2)circSLC4A7在胃癌细胞中的特异性特征及预后价值
Circ0064618由位于3号染色体的SLC4A7基因编码(图2A),因此,Circ0064618被称为circSLC4A7。对RNase R外切酶的抗性证实了RNA是环状的(图2B)。值得注意的是,在Actinomycin D处理后,circSLC4A7显示出比SLC4A7 mRNA更长的半衰期(图2C)。通过mRNA分离(图2D)和FISH (图2E)的进一步检查表明,circSLC4A7优先定位于细胞核。
3)circSLC4A7的表达与胃癌的干性呈正相关
我们研究了circSLC4A7在GC中的精确功能。用circSLC4A7 shRNA稳定转染后,在AGS和BGC823细胞中circSLC4A7的表达量大大降低,用过表达载体转染后,在MGC803和SGC7901细胞中circSLC4A7的表达量显著上调(图3A)。我们的研究结果显示,在GCSCs中circSLC4A7的表达显著升高。因此,我们研究了circSLC4A7是否对干细胞潜能有影响。Western blotting检测表明,在AGS和BGC823细胞中沉默circSLC4A7可明显抑制CSC标志物SOX2、OCT4、NANOG和CD44的表达。此外,circSLC4A7过表达增加了CSC标志物的表达(图3B)。此外,在AGS和BGC823细胞中,敲低circSLC4A7显著减少了球体形成实验中肿瘤球体的数量,异位过表达circSLC4A7增加了肿瘤球体形成的数量(图3C)。流式细胞术检测证实,circSLC4A7沉默的细胞中CD44+/CD54+细胞的比例下降。circSLC4A7过表达细胞中CD44+/CD54+细胞比例增加(图3D)。IF实验进一步证实NANOG和SOX2在AGS-shcircSLC4A7细胞和BGC823-shcircSLC4A7细胞中表达下调(图3E),而NANOG和SOX2在MGC803-circSLC4A7细胞和SGC7901-circSLC4A7细胞中表达上调(图3E)。这些结果表明,circSLC4A7增加了GC细胞的CSC容量。

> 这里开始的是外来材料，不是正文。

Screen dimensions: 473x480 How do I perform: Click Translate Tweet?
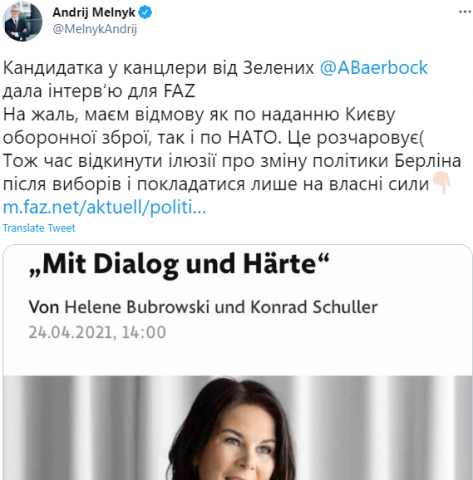39,228
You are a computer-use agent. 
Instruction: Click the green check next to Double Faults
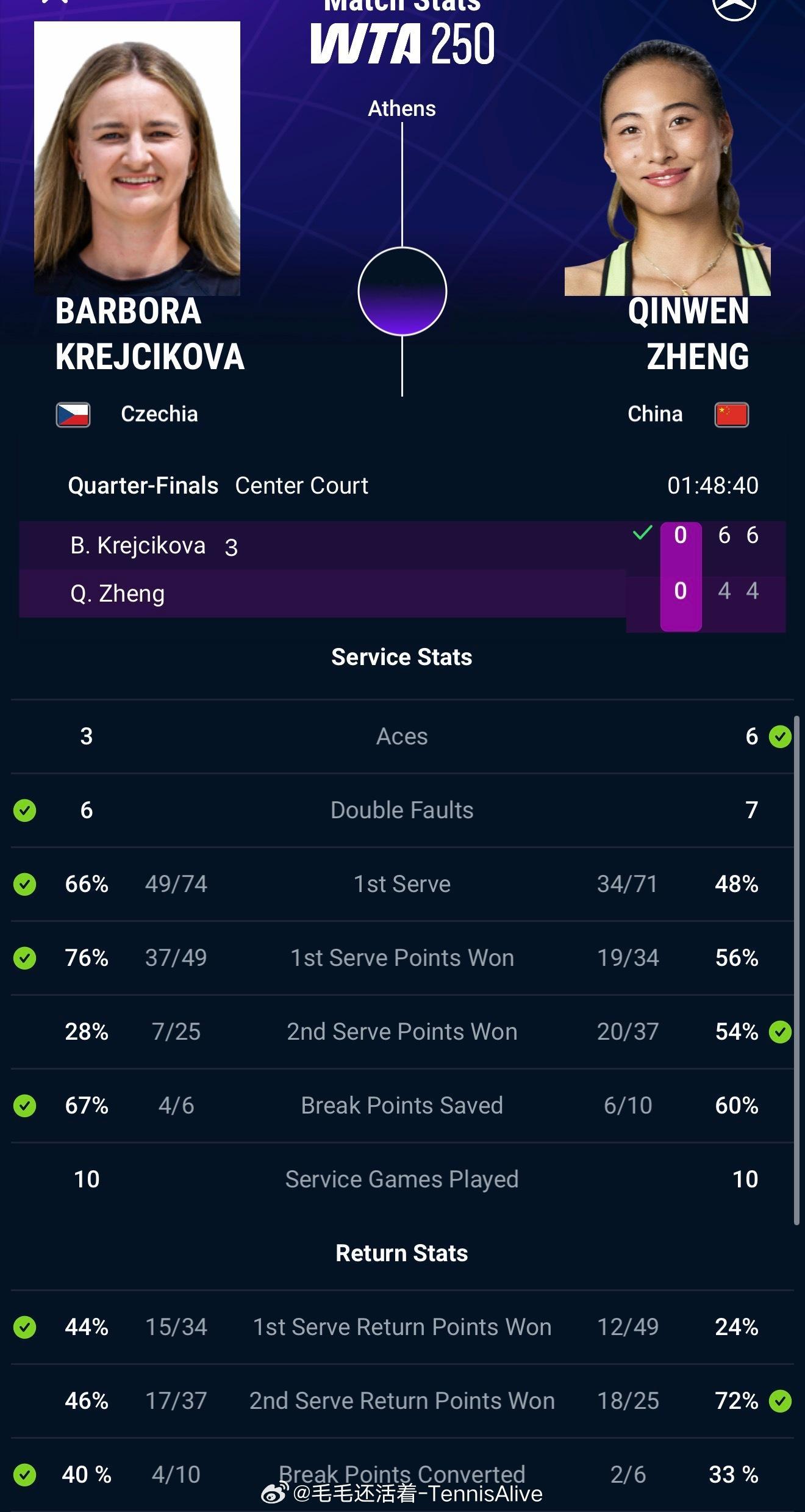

4)circSLC4A7加速GC细胞的迁移、侵袭和增殖
为了检测circSLC4A7在CSC相关行为中的作用,我们研究了GC细胞的转移和增殖能力。一项伤口愈合试验显示敲低circSLC4A7明显阻碍了GC细胞的迁移,异位表达circSLC4A7促进了GC细胞的迁移(图4A)。Transwell实验进一步证实了这些结果(图4B)。此外,我们在集落形成和CCK-8实验中证明了抑制circSLC4A7显著延缓了细胞增殖,过表达circSLC4A7加速了细胞增殖(图4C、D)。综上所述,这些发现表明circSLC4A7促进了GC的迁移、侵袭和增殖。
5)circSLC4A7与HSP90相互作用
随后,我们研究了circSCL4A7在GC进程中发挥作用的机制。为了确定circSLC4A7的蛋白伴侣,我们进行了生物素标记的RNA下拉实验,然后对癌细胞中的RNA相关蛋白复合物进行了蛋白质组学分析。质谱分析显示,BGC823细胞中有169种蛋白可能与circSLC4A7相互作用。HSP90的表达发生了很大的变化(图5A)。Western blotting进一步证实了HSP90的差异表达(图5A)。此外,RIP实验表明在AGS细胞和BGC823细胞中,circSLC4A7在与抗HSP90抗体共沉淀的RNA中内源性富集,证明了circSLC4A7与HSP90之间的相互作用(图5B)。此外,通过双RNA-FISH和免疫荧光法鉴定了BGC823细胞中circSLC4A7和HSP90的重叠定位(图5C)。调节circSLC4A7在AGS和MGC803细胞中的表达后,HSP90的表达不受影响(图5D)。在siHSP90或siNC转染的细胞中,circSLC4A7的相对表达水平也相当(图5E)。在GES1和GC细胞(AGS、BGC823、MGC803和SGC7901细胞)中,HSP90的相对表达与circSLC4A7的相对表达一致(图5F)。结果表明,在GC细胞中,circSLC4A7与HSP90相互作用。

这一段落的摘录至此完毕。